Debt plays a very important role in today’s financial world. Everybody, from individuals to governments, relies on debt in one way or the other. This explains why India’s household debt reached a record high of 39.1% of the GDP while the country’s external debt is now placed at $663.8 billion.
These developments have increased the popularity of financial instruments like debt funds, which are now an appealing investment opportunity for most. I find these low-risk investments far better than equity investments in today’s volatile world.
But are debt funds what you need to enhance and strengthen your portfolio? In this blog, I will try to explain the details of debt funds to you and determine how you can use them to your advantage.
Understanding Debt Funds
Also referred to as fixed-income funds, debt funds are slightly different from conventional equity mutual funds. See, equity funds entitle you, the investor, to part of the company’s ownership.
However, things are different with debt funds, which are more about creating a lender-borrower relationship between the parties involved. The borrower here will issue bonds to raise the money, while the investor will invest in these bonds to earn a fixed or assured income.
What is Making Debt Funds Such a Popular Investment Choice?
I mean, who does not like having a fixed and assured income with so many vulnerabilities around? Debt funds are here to provide investors with a reliable, steady flow of income, which makes them a preferable investment.
But this is not the only reason why debt funds are popular. In fact, there are multiple other such reasons that include:
- Lower Risk: This should not come as much of a surprise since fixed-income assets are generally considered safer than conventional equity investments. These funds are less vulnerable to macro events like geopolitical events or economic downturns. This gives investors an opportunity to diversify from the risk of the stock market.
- Regular Income Source: One of the primary factors fueling the popularity of debt funds is that these funds offer a regular income source. This makes it a perfect choice for every investor looking for regular dividends and using a fixed income to meet their goals.
- Better Flexibility and Liquidity: Not many people realize this, but debt funds are genuinely great for emergencies when you need quick access to your money. These funds offer highly impressive liquidity, giving you the freedom to sell and buy units. As a result, investors get the flexibility to manage their investments with changing financial needs.
- Potential of Better Capital Gains: There should be no confusion about whether debt funds are designed to generate income for investors. However, in certain cases, changes in interest rates might impact the bond’s prices positively. This gives the investor the opportunity to earn impressive capital gains.

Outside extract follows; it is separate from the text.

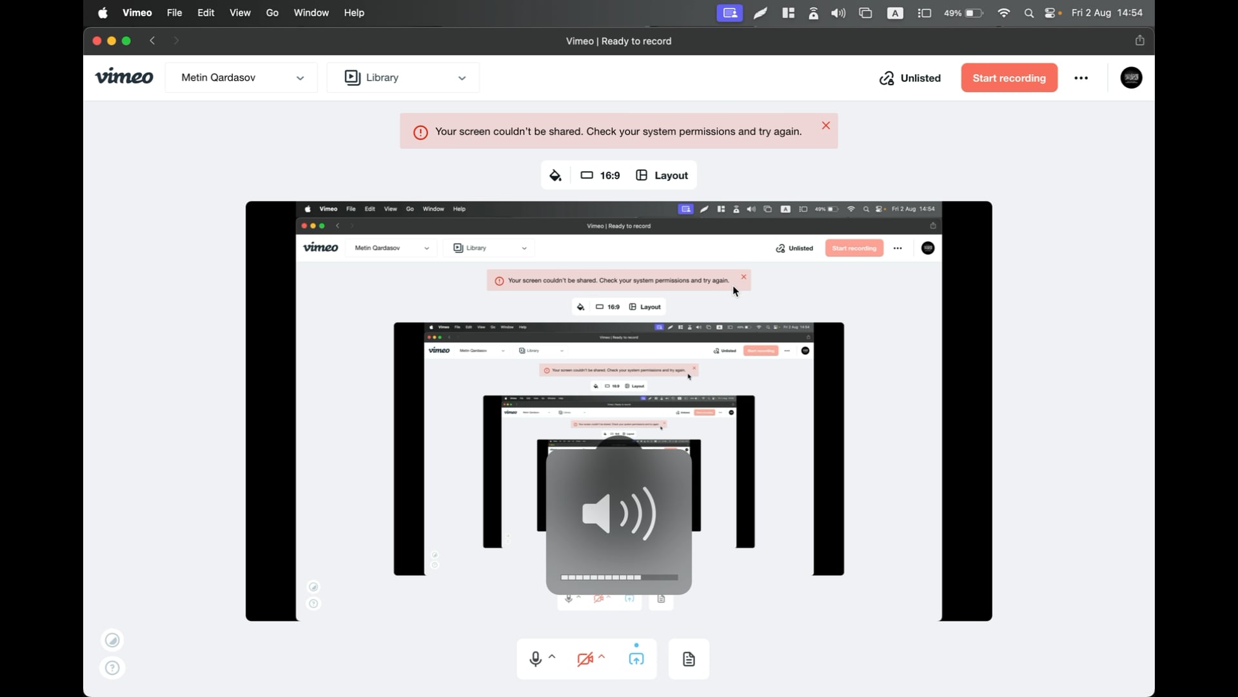The width and height of the screenshot is (1238, 697).
Task: Click the volume level bar in the overlay
Action: point(619,578)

Risk Factors To Consider While Investing in Debt Funds
While there are many advantages of debt funds, there are also certain vulnerabilities you need to understand before investing in them. Some of these factors include:
- Vulnerable to Changes in Interest Rates: There is always the chance of interest rates increasing and lowering the prices of debt funds. This makes these funds vulnerable to any interest rate changes.
- Inflation: An increase in inflation can result in the investor losing their purchasing power. You need to keep an eye out for this vulnerability, especially when inflation grows faster than the fixed income amount.
Bottom Line
There is no argument that debt is one of the most important requirements for businesses and institutions in today’s day and age. This is where things like debt funds give you an opportunity to capitalize on debt.
Many people are using funds from the best debt consolidation loan to invest in debt funds and grow their wealth. But if you decide to do so, make sure you are thorough with the aforementioned information to make informed choices.